Cresce la tensione dopo la nota

inviata dal ministro dell'istruzione ai direttori scolastici regionali.

Riforma scuola, battaglia sul tutor

In arrivo sanzioni disciplinari. I sindacati: violata l'autonomia

 di Alesandra Ricciardi  da ItaliaOggi del 25 agosto 2004

 

 

Il tutor getta nuova benzina sul fuoco delle polemiche relative alla riforma della scuola, che parte dal 1° settembre. "Un atto di inaudita gravità", questo il commento unanime dei sindacati alla minaccia del ministero dell'istruzione di comminare sanzioni disciplinari ai docenti che dovessero rifiutarsi di dare attuazione alla legge n. 53/2004, la riforma della scuola che decolla tra qualche giorno e che ha tra i suoi capisaldi appunto l'istituzione del docente tutor alle elementari e alle medie (per approfondimenti si rinvia a ItaliaOggi di martedì prossimo). Una figura sempre contestata dalle sigle sindacali e che alcune scuole, confidando sull'assenza di risorse specifiche e sull'autonomia didattica, avevano deciso di non introdurre.
La ventilata disapplicazione dalla norma ha fatto correre ai ripari il ministro dell'istruzione, Letizia Moratti, che, con una nota riservata del suo capo di dipartimento, datata 30 giugno 2004, invitava i direttori scolastici regionali ad attivare "gli interventi adeguati anche di carattere disciplinare in presenza di eventuali comportamenti che configurino violazioni delle norme vigenti".

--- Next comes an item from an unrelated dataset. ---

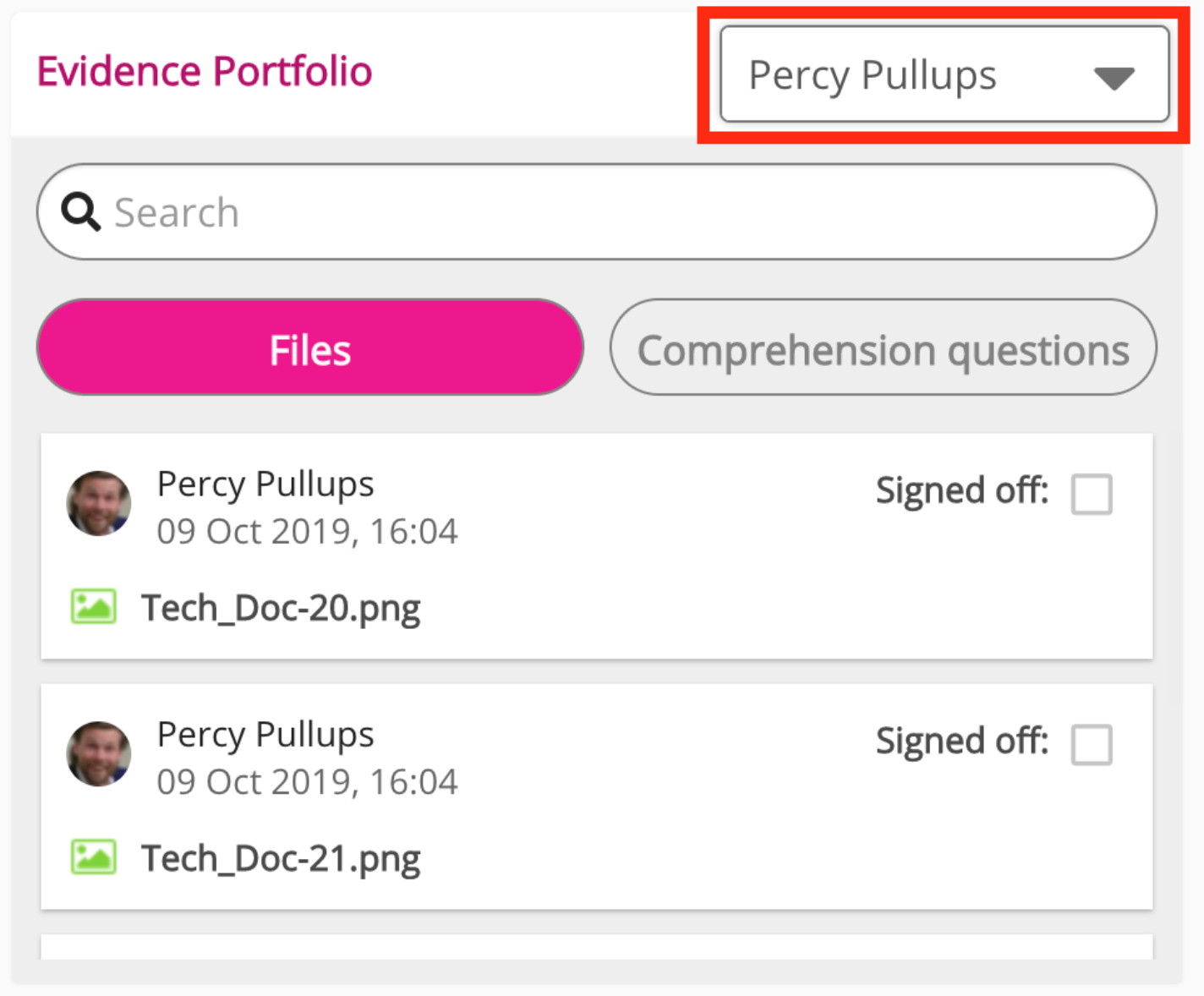Image resolution: width=1204 pixels, height=996 pixels.
Task: Click the magnifying glass search icon
Action: (81, 211)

Secondo il dicastero di viale Trastevere, si legge nella comunicazione interna, non esiste nessun margine per appartare deroghe parziali o totali, "a prescindere da personali e pur rispettabili convinzioni di segno diverso o contrario, e ciò soprattutto da parte di chi assolve a funzioni e compiti istituzionali al servizio dello stato e della collettività".

Le scuole, insomma, non si potrebbero trincerare dietro la loro autonomia nel decidere di non attuare integralmente la riforma. Una tesi che è avversata dai sindacati, i quali hanno chiesto al ministero di fare un passo identico. "È uno scivolone imbarazzante dell'amministrazione. Al di là del merito, non si amministra così il sistema scolastico. La scuola non è un ring", commenta Massimo Di Menna, segretario della Uil scuola. "Le decisioni assunte dalle scuole, per quanto riguarda l'attuazione della legge 53', spiega Enrico Panini, segretario della Cgil scuola, "sono decisioni pienamente legittime perché le norme sull'autonomia scolastica sono in vigore. Tra l'altro, le sanzioni disciplinari per i dirigenti scolastici non esistono in più. E visto che non si possono censurare le posizioni degli insegnanti, restano solo le delibere dei collegi dei docenti, che però possono essere oggetto di impugnazioni, non di sanzioni", spiega Panini. Sarebbe dunque non solo fuori luogo ma addirittura impraticabile la strada del pugno di ferro da parte della Moratti.

Ma resterebbe l'atto, di "violazione dell'autonomia didattica", dice Francesco Scrima, segretario della Cisl scuola, "molto grave per il clima di tensione che crea all'interno della scuola". Fuori dal coro l'Anp, l'associazione nazionale dei presidi, che invece ritiene "giustificabile anche l'uso di sanzioni per chi non applica le nuove disposizioni della riforma Moratti. La sanzione", dice il presidente dell'Anp, Giorgio Rembado, "è una conseguenza deprecabile, come tutte le conseguenze negative, ma forse necessaria. Mi rendo conto che il ministero ha il dovere di far rispettare le leggi".

Non si può parlare di retromarcia, ma di un segnale di apertura sì, quello che ieri è giunto dalla Moratti che ha annunciato la firma, da parte del ministro per la funzione pubblica, Luigi Mazzella, dell'atto di indirizzo relativo alla definizione del profilo del tutor e alla sperimentazione di nuove figure professionali finalizzate agli anticipi nella scuola dell'infanzia. Dovrebbe dunque partire a settembre la trattativa con i sindacati. "Sono soddisfatta, perché si stanno creando le condizioni per dare concreta attuazione, con il prossimo inizio delle lezioni, a questa innovativa figura espressamente prevista dalla legge di riforma", ha detto il ministro Letizia Moratti. Come dire che da sola la legge non basta a istituire la figura del tutor. Ma, intanto, la nota interna con l'invito a comminare sanzioni resta.